Bicycles work so well with the human body because they harness power from our large and very powerful leg muscles. Recumbent bicycles (ones you ride lying down) might look ultra-modern and a bit weird, but they date back at least 100 years. They're faster than conventional bicycles because their riders adopt a much more aerodynamic, tube-like posture that minimizes drag. Since the pedals are higher off the ground, the cranks can be longer, so you get more leverage, your muscles can make high power for longer, and do so more efficiently. Photo by Robin Hillyer-Miles courtesy of US Navy.
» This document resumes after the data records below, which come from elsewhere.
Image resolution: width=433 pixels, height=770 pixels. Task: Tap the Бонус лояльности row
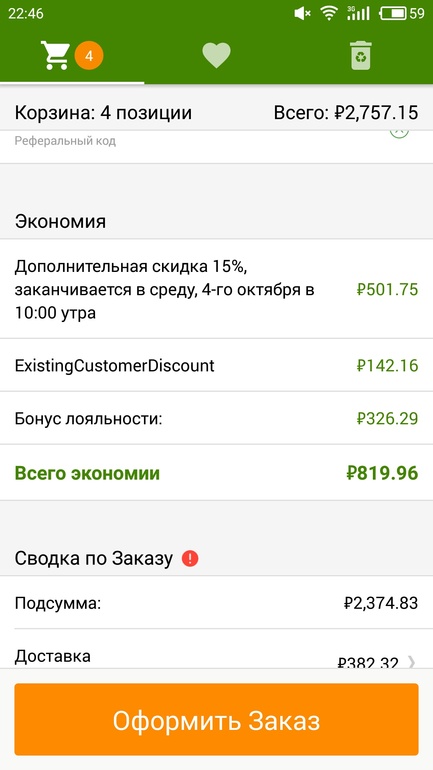pyautogui.click(x=216, y=418)
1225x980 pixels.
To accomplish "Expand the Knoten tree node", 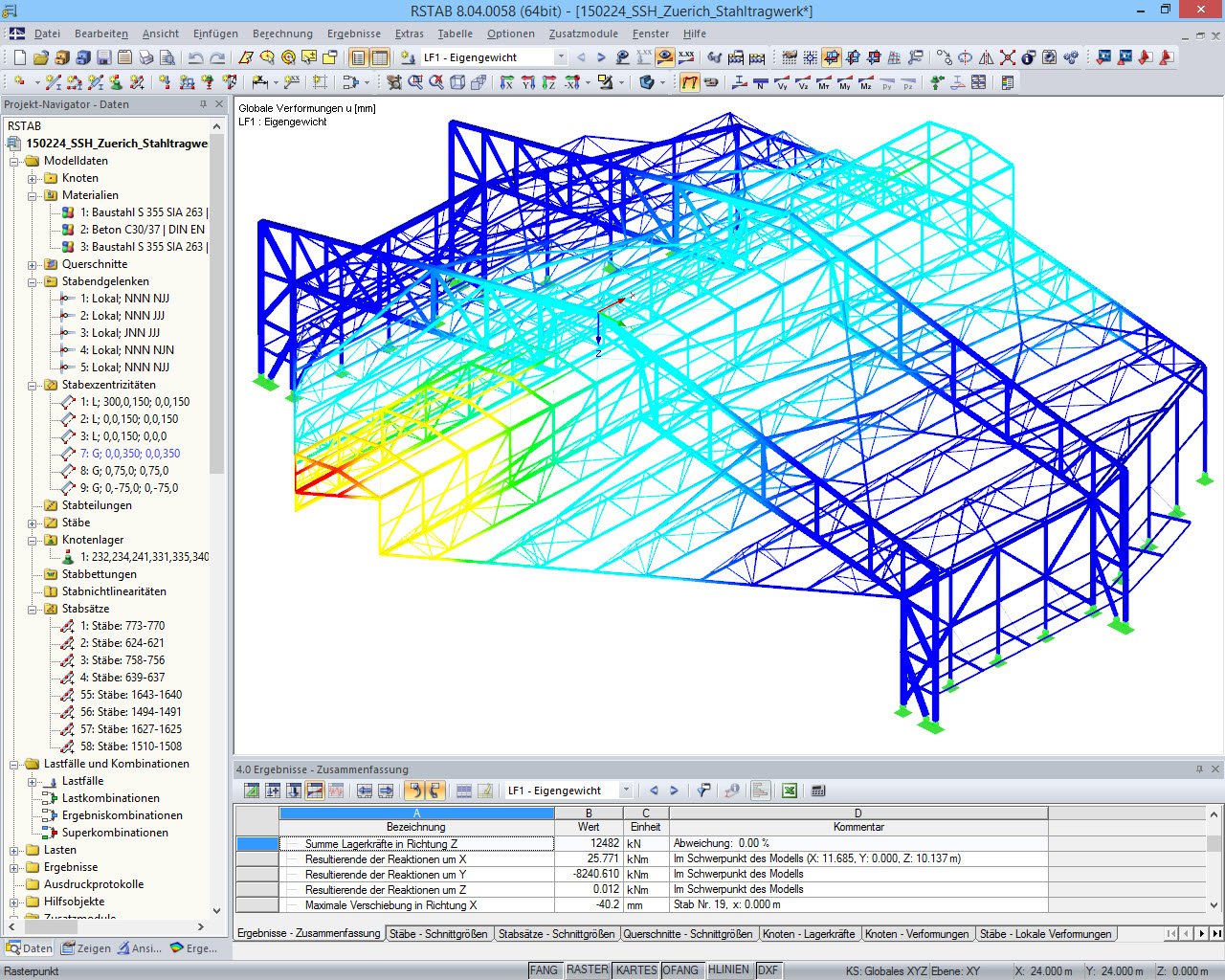I will [x=33, y=178].
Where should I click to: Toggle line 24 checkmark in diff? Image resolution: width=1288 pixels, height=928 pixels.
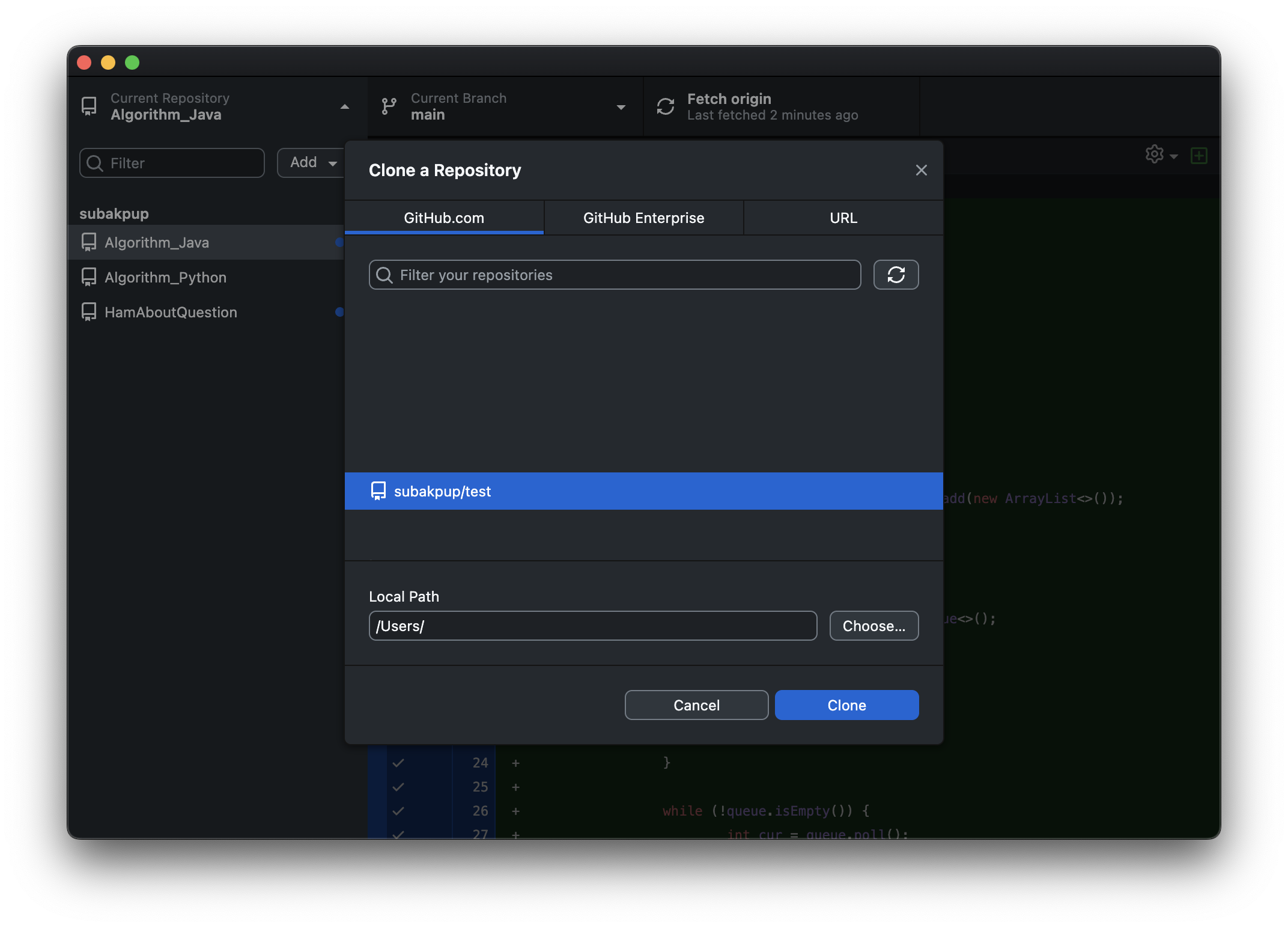398,763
But whether you're going uphill or downhill, fast or slow, on a smooth road or a bumpy one, there's another kind of work you always have to do simply to make your wheels go around. When a wheel rests on the ground, supporting a load such as a rider on a bike, the tire wrapped around it is squashed up in some places and bulging out in others. As you cycle along, different parts of the tire squash and bulge in turn and the rubber they're made from is pulled and pushed in all directions. Repeatedly squashing a tire in this way is a bit like kneading bread: it takes energy-and that energy is what we know as rolling resistance. The more load you put on the tire (the heavier you are or the more you're carrying), the higher the rolling resistance. For a racing bike traveling fast, about 80 percent of the work the cyclist does will go in overcoming air resistance, while the remainder will be used to battle rolling resistance; for a mountain biker going much more slowly over rough terrain, 80 percent of their energy goes in rolling resistance and only 20 percent is lost to drag. How much energy are we actually talking about here? In the Tour de France, according to a fascinating analysis by Training Peaks, top riders average about 300–400 watts of power, which is as much as 3–4 old-fashioned 100-watt lamps or about 15 percent of the power you'd need to drive an electric kettle. For comparison, you can generate about 10 watts with a hand-cranked electricity generator, though you can't use one of those for very long without getting tired. What does this tell us? It's much easier to generate large amounts of power for long periods of time by using your big leg muscles than by using your hands and arms. That's why bikes are so clever: they make good use of the most powerful muscles in our body.